Begin at the line that has "About (107, 21)", stop after the final item, and rewrite each line in full with every coordinate shifted by adding 32 to both of its numbers.

===== TASK MATERIAL

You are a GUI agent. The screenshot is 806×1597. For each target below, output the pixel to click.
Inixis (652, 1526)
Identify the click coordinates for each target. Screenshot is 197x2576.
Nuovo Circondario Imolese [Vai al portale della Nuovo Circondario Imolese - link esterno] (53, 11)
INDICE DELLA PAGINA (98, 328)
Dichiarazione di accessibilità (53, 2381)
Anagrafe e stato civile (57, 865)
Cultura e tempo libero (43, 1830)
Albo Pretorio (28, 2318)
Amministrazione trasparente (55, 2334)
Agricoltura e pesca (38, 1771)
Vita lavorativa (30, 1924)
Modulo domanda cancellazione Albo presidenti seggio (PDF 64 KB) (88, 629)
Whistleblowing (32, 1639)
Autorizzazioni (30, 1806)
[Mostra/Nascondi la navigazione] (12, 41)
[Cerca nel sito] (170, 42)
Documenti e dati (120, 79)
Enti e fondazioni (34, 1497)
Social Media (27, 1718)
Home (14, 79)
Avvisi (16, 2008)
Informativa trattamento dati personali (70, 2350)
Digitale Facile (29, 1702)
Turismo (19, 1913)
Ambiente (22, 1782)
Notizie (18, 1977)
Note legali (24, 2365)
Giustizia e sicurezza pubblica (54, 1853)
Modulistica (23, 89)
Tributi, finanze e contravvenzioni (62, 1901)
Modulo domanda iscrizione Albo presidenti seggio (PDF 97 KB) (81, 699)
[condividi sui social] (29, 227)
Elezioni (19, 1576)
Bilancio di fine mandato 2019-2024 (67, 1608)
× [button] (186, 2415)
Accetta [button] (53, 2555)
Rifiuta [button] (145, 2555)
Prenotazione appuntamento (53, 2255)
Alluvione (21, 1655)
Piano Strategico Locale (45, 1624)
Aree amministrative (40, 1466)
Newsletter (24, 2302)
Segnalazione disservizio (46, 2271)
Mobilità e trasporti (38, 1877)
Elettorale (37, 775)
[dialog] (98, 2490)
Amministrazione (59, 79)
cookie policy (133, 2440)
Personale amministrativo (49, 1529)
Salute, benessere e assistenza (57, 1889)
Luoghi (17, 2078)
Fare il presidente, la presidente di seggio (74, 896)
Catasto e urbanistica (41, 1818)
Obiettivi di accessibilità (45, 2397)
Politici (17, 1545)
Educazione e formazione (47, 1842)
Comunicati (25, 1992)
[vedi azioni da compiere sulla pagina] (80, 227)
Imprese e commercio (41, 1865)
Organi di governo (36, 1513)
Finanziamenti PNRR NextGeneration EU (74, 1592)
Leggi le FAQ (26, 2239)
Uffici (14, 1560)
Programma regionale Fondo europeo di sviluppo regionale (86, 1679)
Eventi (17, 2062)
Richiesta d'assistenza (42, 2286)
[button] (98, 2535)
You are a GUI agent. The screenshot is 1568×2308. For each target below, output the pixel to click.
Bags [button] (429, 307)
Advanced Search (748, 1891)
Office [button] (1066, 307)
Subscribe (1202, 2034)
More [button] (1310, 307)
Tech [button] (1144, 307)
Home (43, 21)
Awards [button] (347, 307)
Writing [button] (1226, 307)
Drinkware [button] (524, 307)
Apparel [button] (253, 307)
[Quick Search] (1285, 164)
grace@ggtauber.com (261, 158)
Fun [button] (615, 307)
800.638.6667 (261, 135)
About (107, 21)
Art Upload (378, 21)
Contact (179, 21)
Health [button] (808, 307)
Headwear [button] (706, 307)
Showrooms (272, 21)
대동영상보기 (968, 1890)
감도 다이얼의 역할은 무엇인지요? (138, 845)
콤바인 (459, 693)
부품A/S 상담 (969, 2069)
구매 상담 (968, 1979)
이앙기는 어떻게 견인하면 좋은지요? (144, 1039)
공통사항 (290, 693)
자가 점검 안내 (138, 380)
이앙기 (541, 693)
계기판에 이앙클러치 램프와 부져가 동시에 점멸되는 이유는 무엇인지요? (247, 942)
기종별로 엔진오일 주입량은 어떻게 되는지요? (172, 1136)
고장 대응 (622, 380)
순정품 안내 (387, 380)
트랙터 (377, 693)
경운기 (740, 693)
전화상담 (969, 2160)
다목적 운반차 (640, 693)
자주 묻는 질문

==========

■ SOLVED EXERCISE
About (139, 53)
Art Upload (410, 53)
Contact (211, 53)
Health [button] (840, 339)
Headwear [button] (738, 339)
Showrooms (304, 53)
대동영상보기 (1000, 1922)
감도 다이얼의 역할은 무엇인지요? (170, 877)
콤바인 (491, 725)
부품A/S 상담 (1001, 2101)
구매 상담 (1000, 2011)
이앙기는 어떻게 견인하면 좋은지요? (176, 1071)
공통사항 (322, 725)
자가 점검 안내 (170, 412)
이앙기 (573, 725)
계기판에 이앙클러치 램프와 부져가 동시에 점멸되는 이유는 무엇인지요? (279, 974)
기종별로 엔진오일 주입량은 어떻게 되는지요? (204, 1168)
고장 대응 (654, 412)
순정품 안내 (419, 412)
트랙터 (409, 725)
경운기 (772, 725)
전화상담 (1001, 2192)
다목적 운반차 (672, 725)
자주 묻는 질문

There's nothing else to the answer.